## The task
Once the line with "The width and" is found, write it out along with every line after it, exactly, up to the last line of the entries below. Exclude pictures.

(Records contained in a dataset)
_ _ _

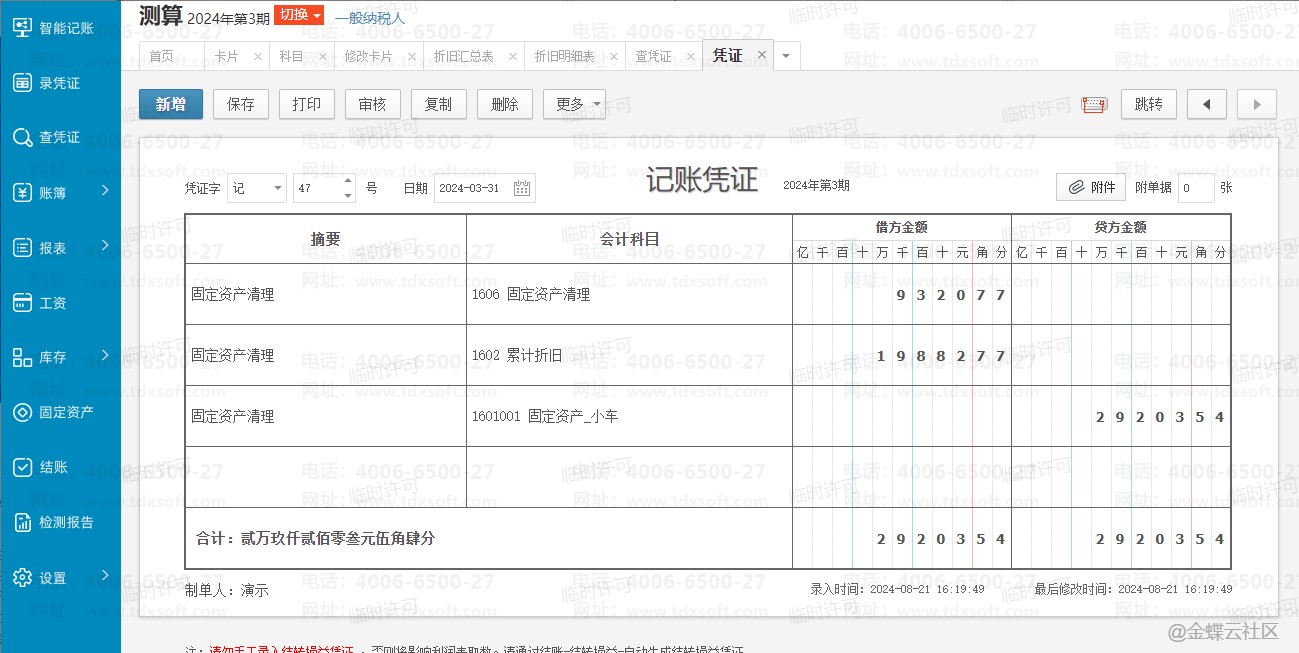Click the 检测报告 sidebar icon
This screenshot has width=1299, height=653.
point(22,522)
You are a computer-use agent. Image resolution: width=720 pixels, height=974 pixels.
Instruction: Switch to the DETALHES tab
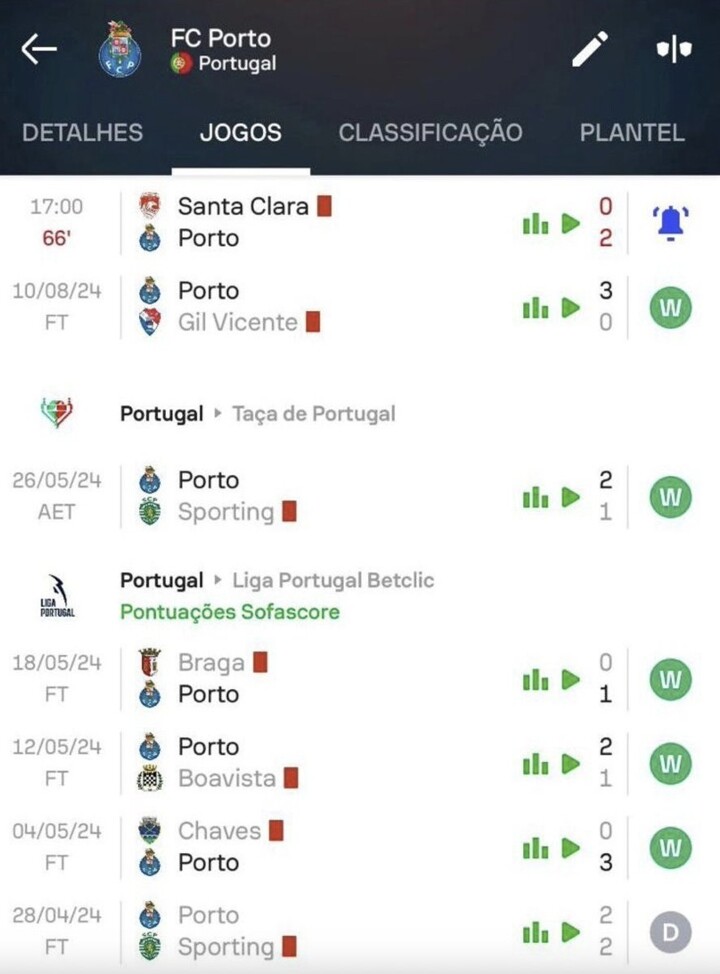pyautogui.click(x=82, y=133)
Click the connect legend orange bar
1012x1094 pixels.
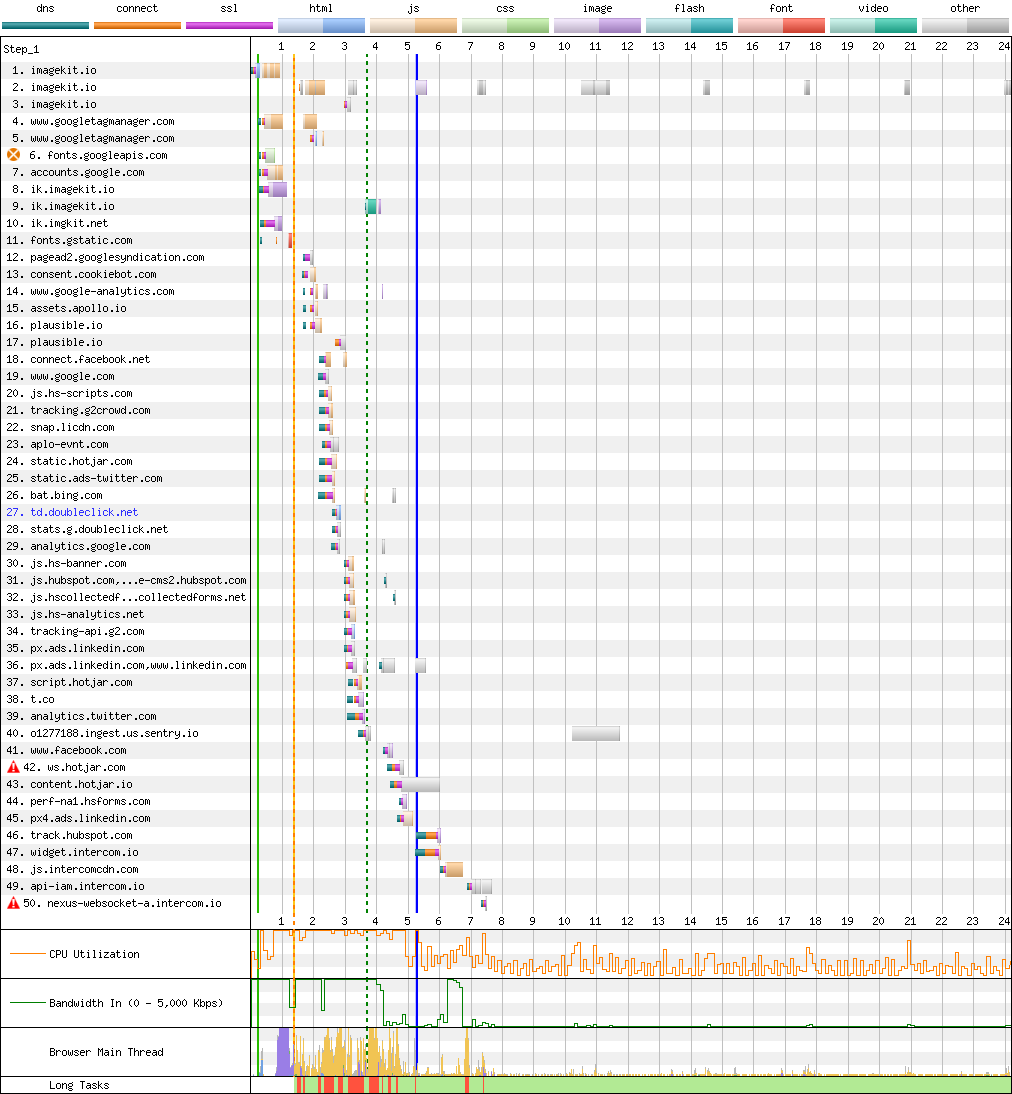click(137, 25)
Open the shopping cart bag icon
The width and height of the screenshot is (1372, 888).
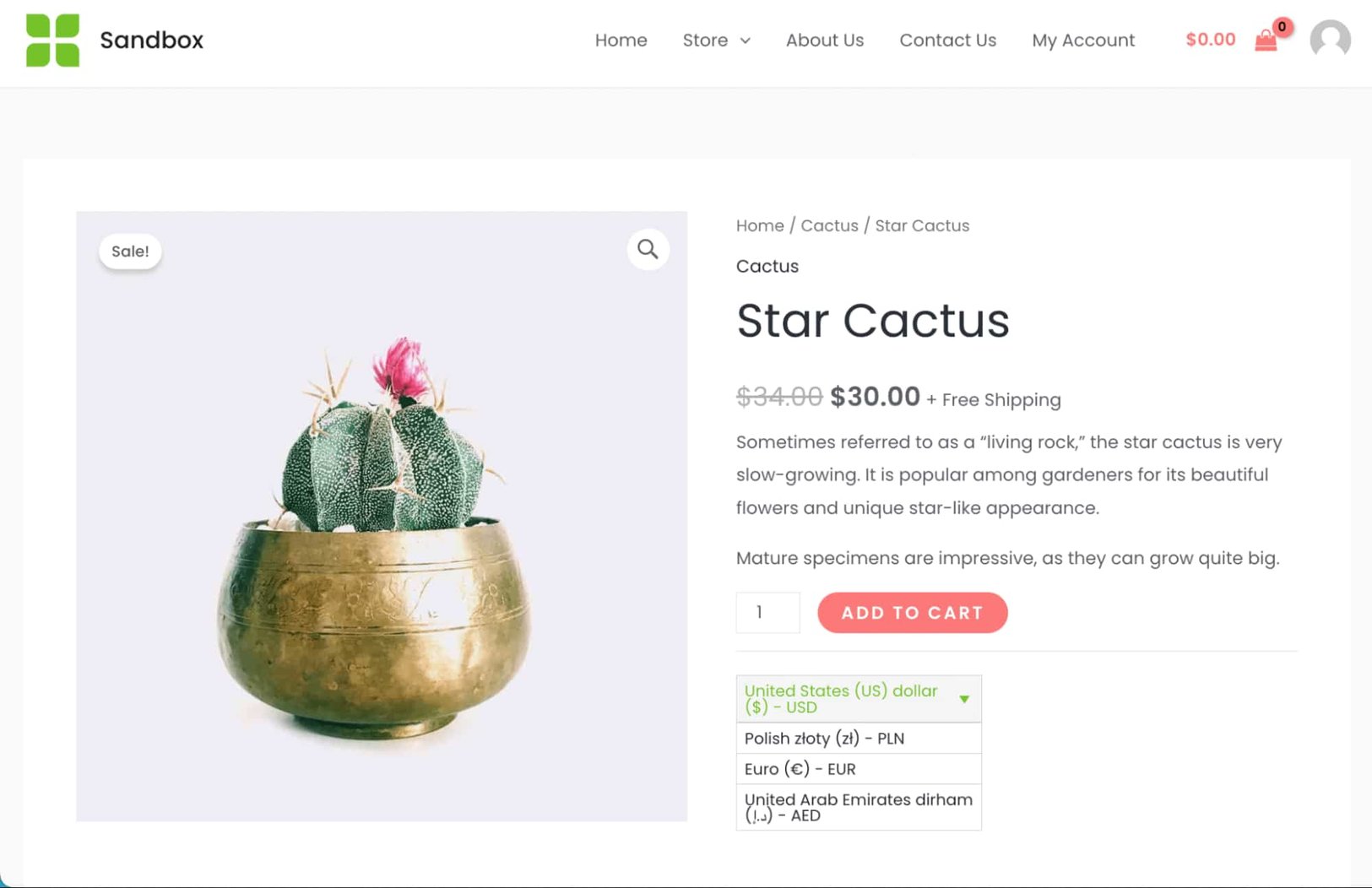click(x=1266, y=41)
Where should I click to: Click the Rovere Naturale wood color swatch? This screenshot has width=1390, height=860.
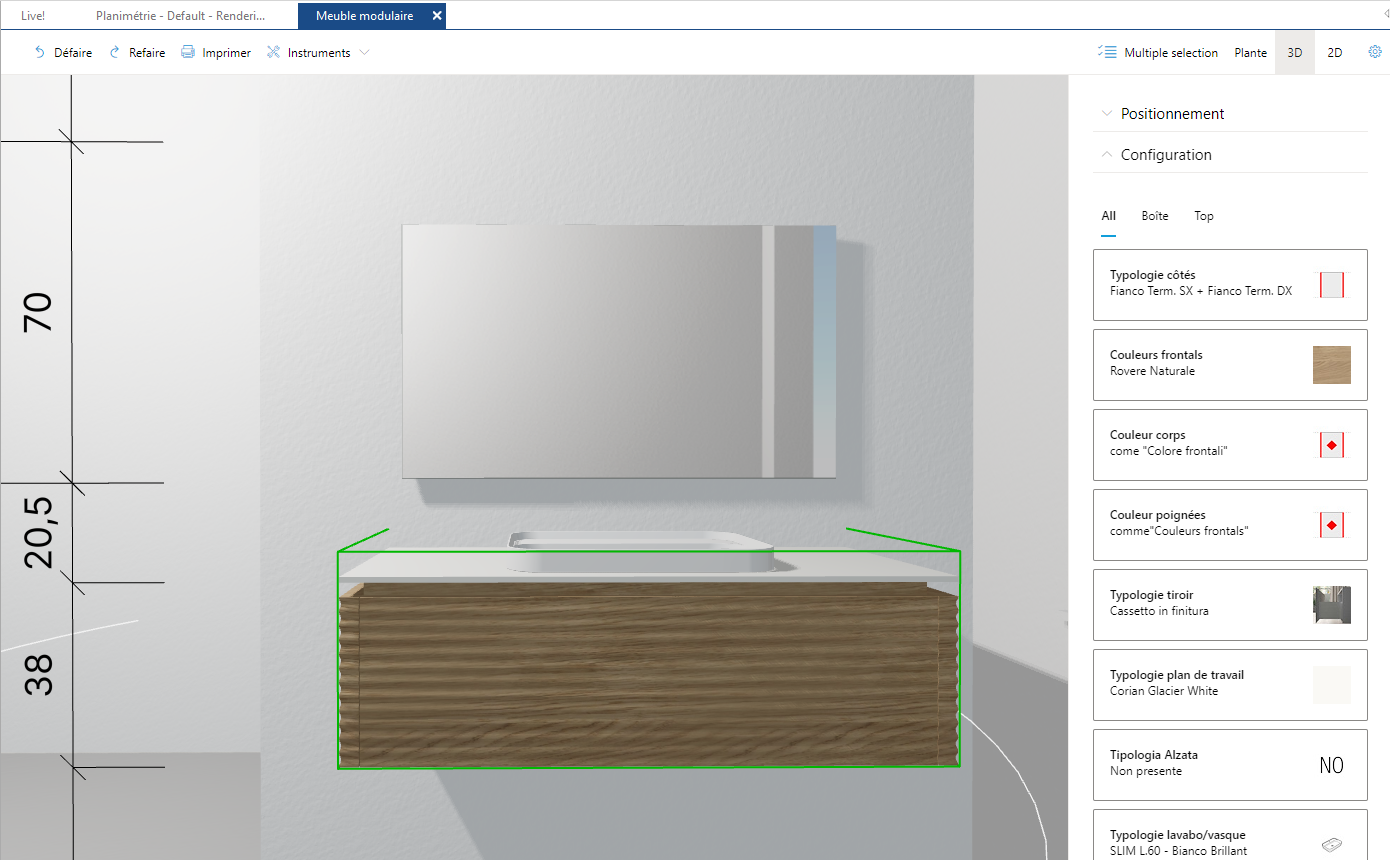coord(1331,365)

_ _ _

## Written reply
The width and height of the screenshot is (1372, 888).
click(x=1266, y=41)
Where should I click to: Click the Rovere Naturale wood color swatch? This screenshot has width=1390, height=860.
coord(1331,365)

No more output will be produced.